There are four ways to merge/combine between different DataFrames in pandas: concatenating, appending, merging and joining. Each has its own use cases and best practice. We discussed in Tutorial 11A the both methods of Concatenating and appending. In this tutorial, we discuss both merge and join.
Concat and append have limited capabilities in joining tables through keys and considering the inter-relationship between tables. Merge and join on the other hand combine DataFrames based on a key. According to concepts of relational databases like SQL, there are three types of relationships between tables:
One-to-one: When each primary key value relates to only one (or no) record in the related table.
One-to-many: When the primary key table contains only one record that relates to none, one, or many records in the related table.
Many-to-many: When each record in both tables can relate to any number of records (or no records) in the other table.

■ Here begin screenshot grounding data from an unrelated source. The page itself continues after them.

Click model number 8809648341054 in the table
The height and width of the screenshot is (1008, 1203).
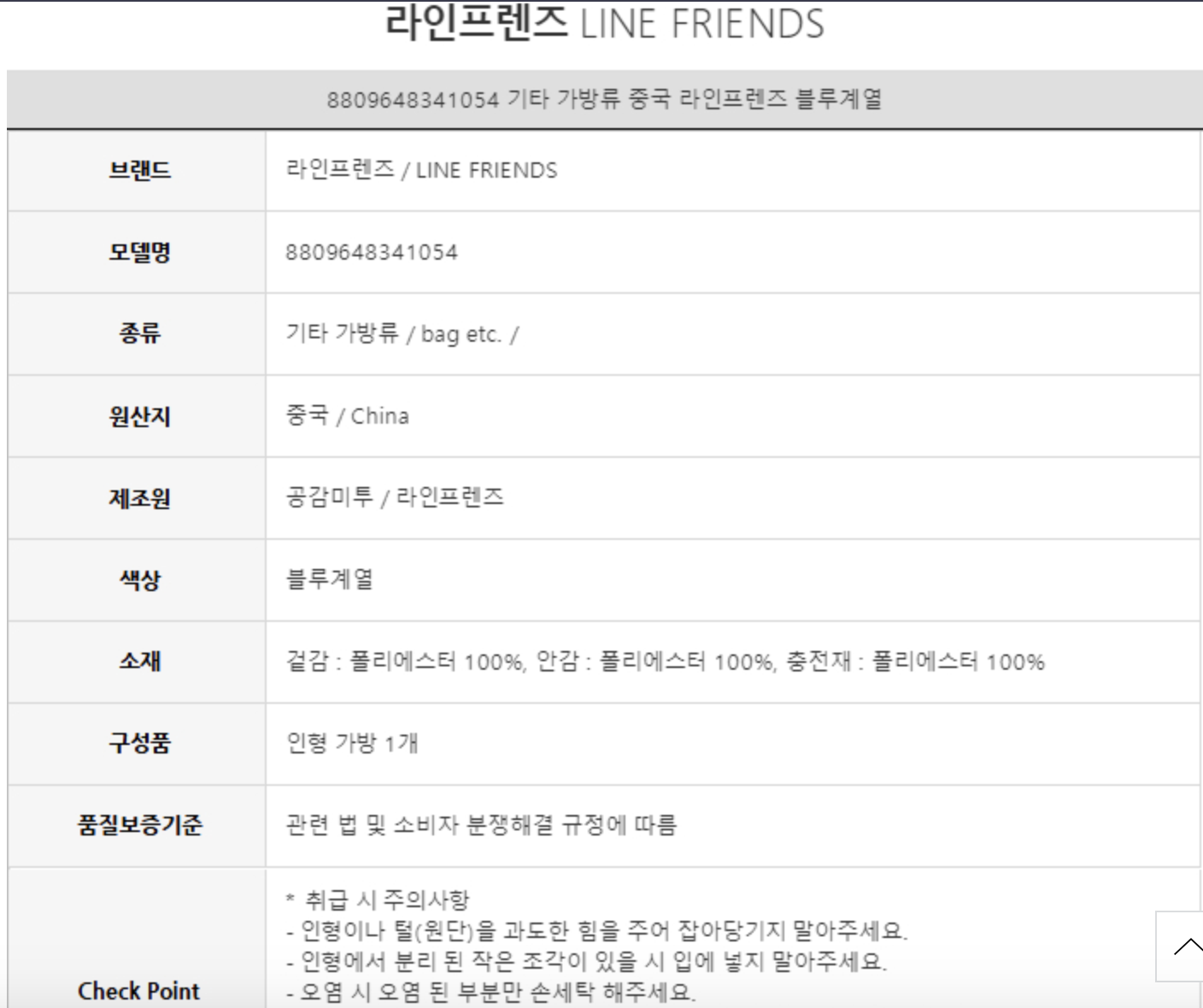[372, 252]

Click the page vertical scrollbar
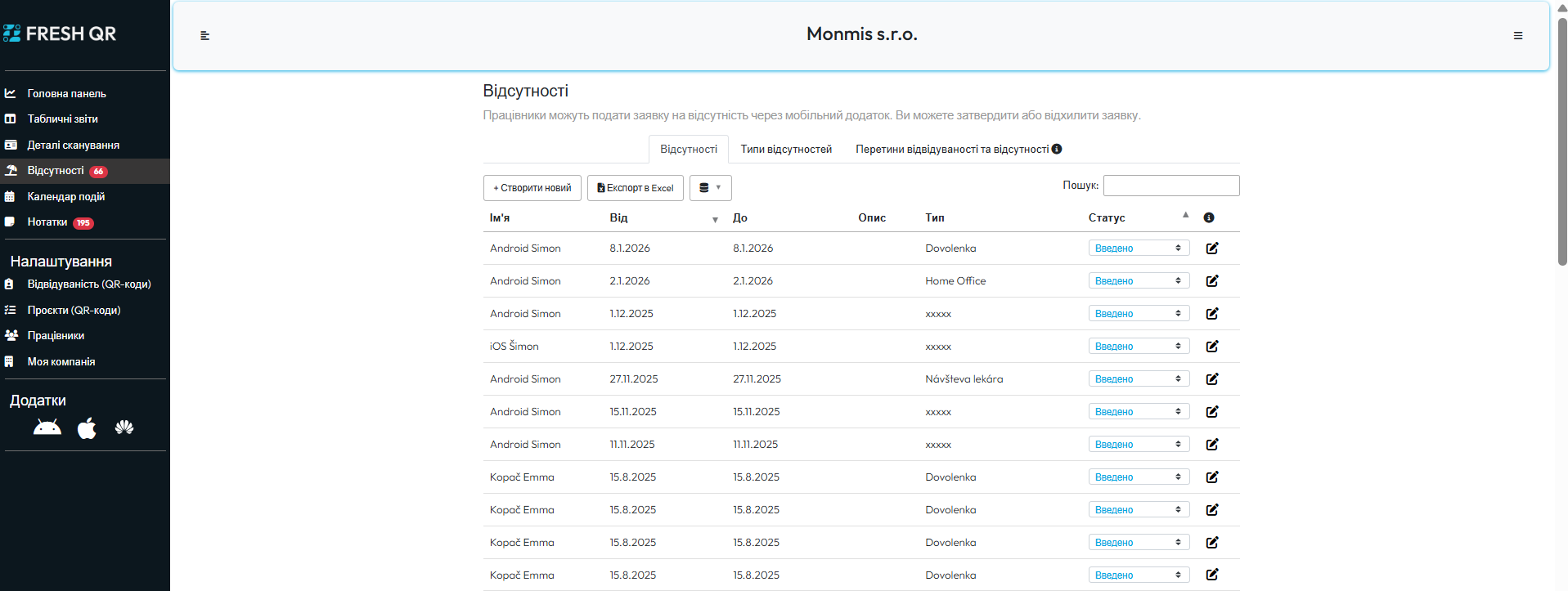[x=1561, y=139]
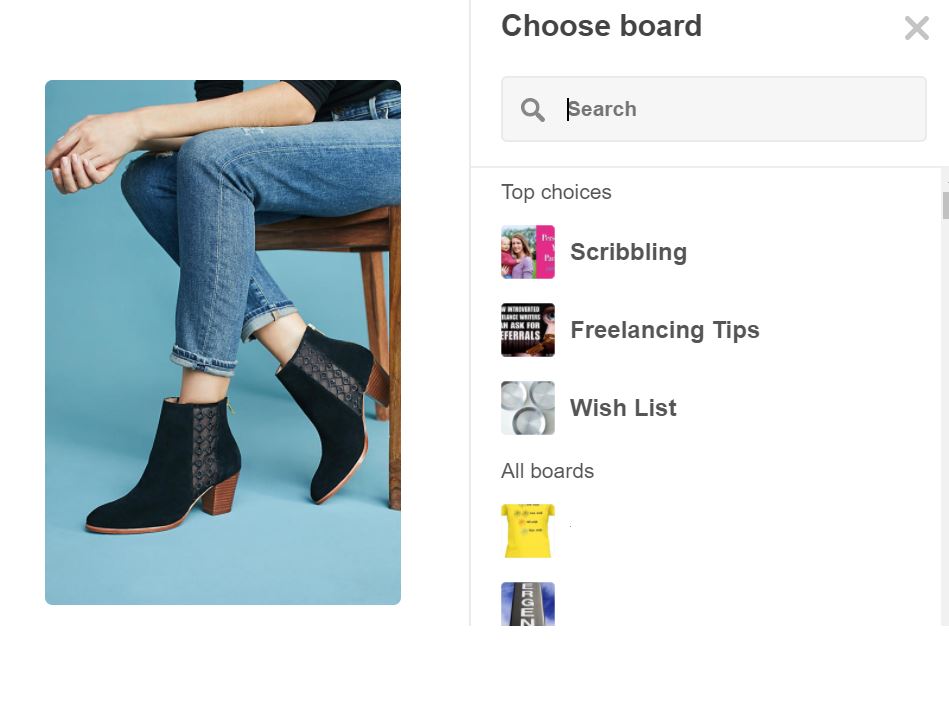Click the board list scrollbar handle
The width and height of the screenshot is (949, 702).
tap(945, 204)
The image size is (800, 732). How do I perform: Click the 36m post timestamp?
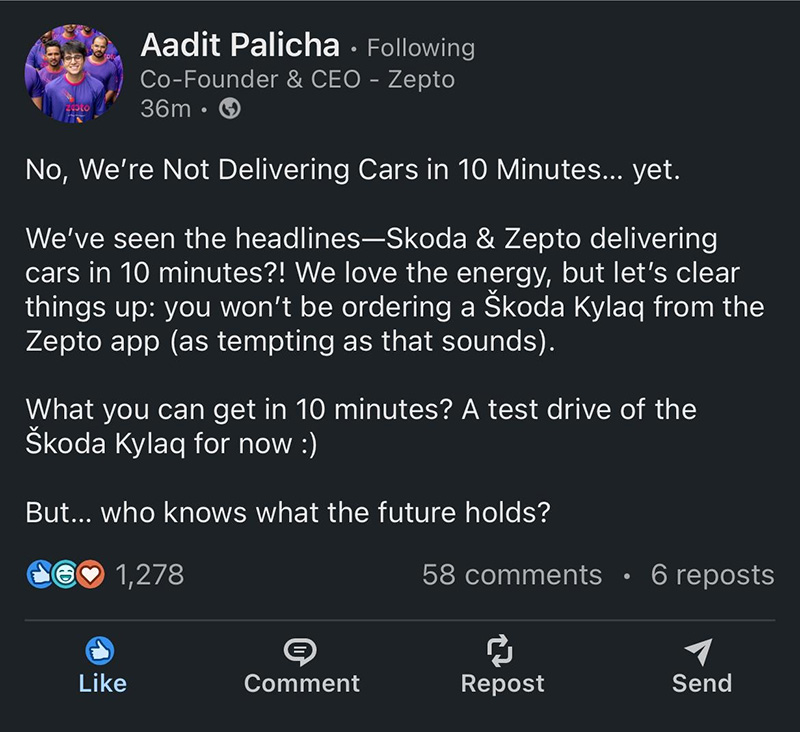click(x=165, y=108)
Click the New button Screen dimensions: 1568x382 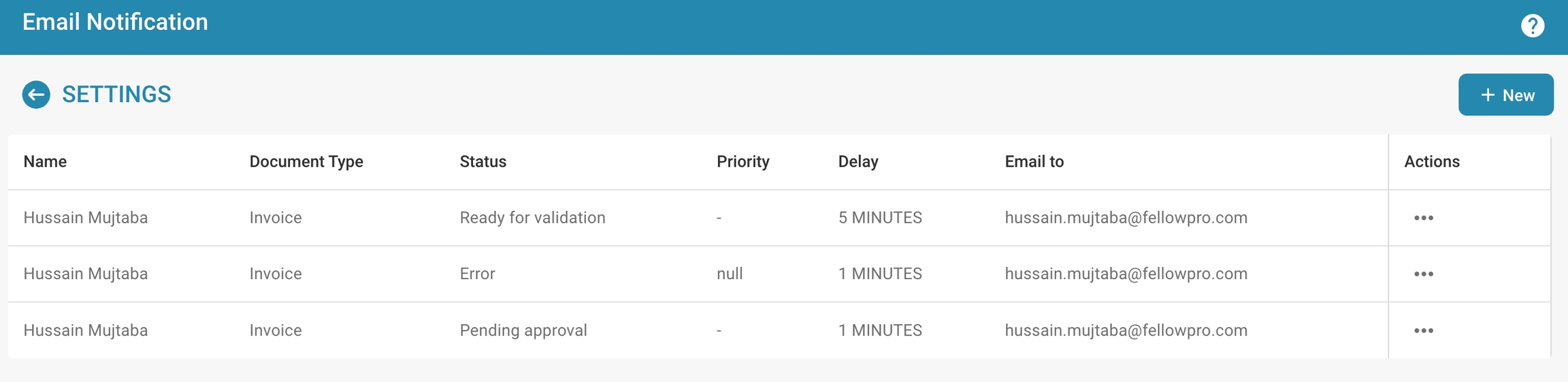pyautogui.click(x=1505, y=95)
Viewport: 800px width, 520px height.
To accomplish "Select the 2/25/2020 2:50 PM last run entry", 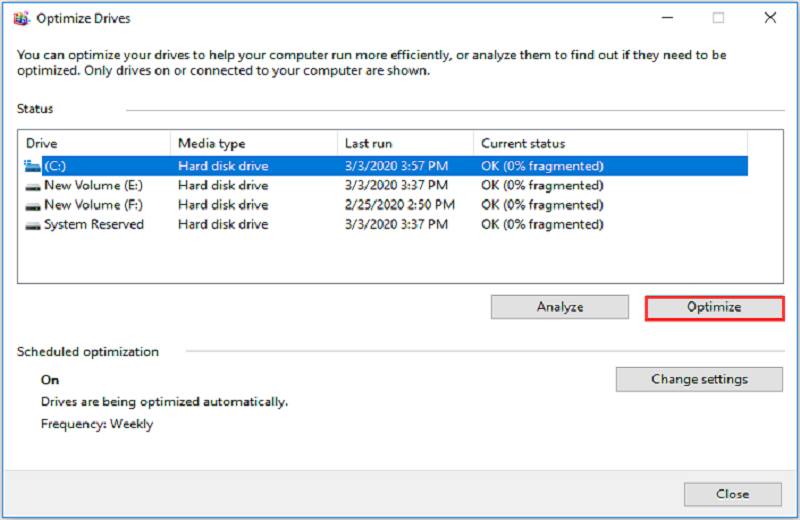I will coord(398,205).
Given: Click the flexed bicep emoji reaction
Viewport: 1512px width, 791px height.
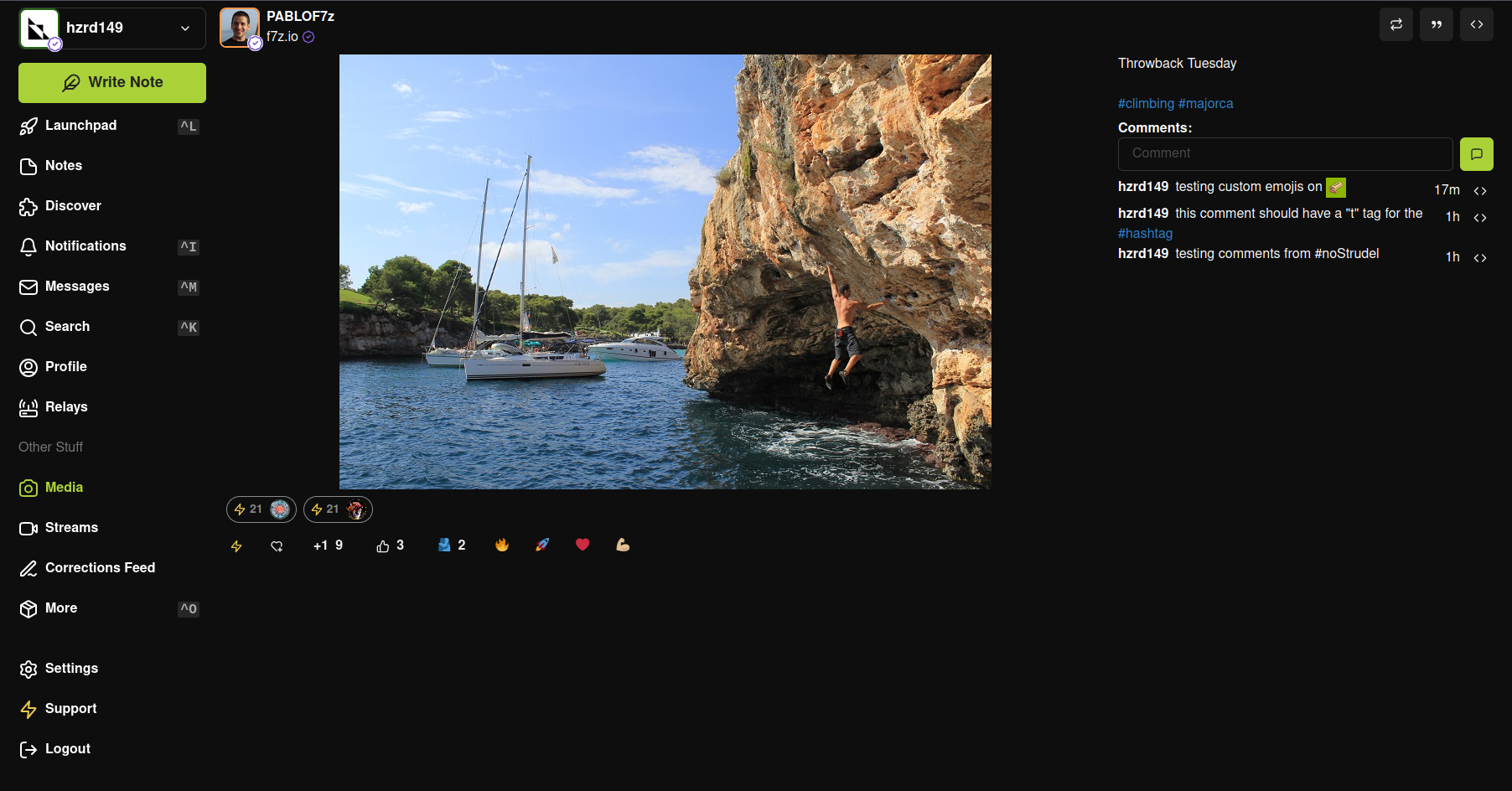Looking at the screenshot, I should click(623, 545).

We will discuss in the following how merge manages the three types of relationships. The following is an example of using merge for one-to-many relationship between table respresnts customer details and shopping history for each customer.
import pandas as pd
customers= pd.DataFrame({'Customer_ID': ['1', '2', '3', '4'],
'First_Name': ['A1','A2','A3','A4'],
'Last_Name': ['B1', 'B2', 'B3', 'B4']})
shopping_history= pd.DataFrame({'Customer_ID': ['1', '1', '1', '4','5'],
'Product_ID':['100','200','300','400','500'],
'product': ['Oil','Sugar','Tea','Milk','Eggs']})
merged_df= pd.merge(customers,shopping_history)
print(customers)
print(shopping_history)
print(merged_df)
merged_df= pd.merge(customers,shopping_history, on="Product_ID")
print (merged_df)
Note that if the key is not specified, merge uses the overlapping column names as the keys.
When there are no common columns between the DataFrames, you need to specify the key to merge on. Use on, left_on and right_on attributes to define the key in DataFrames.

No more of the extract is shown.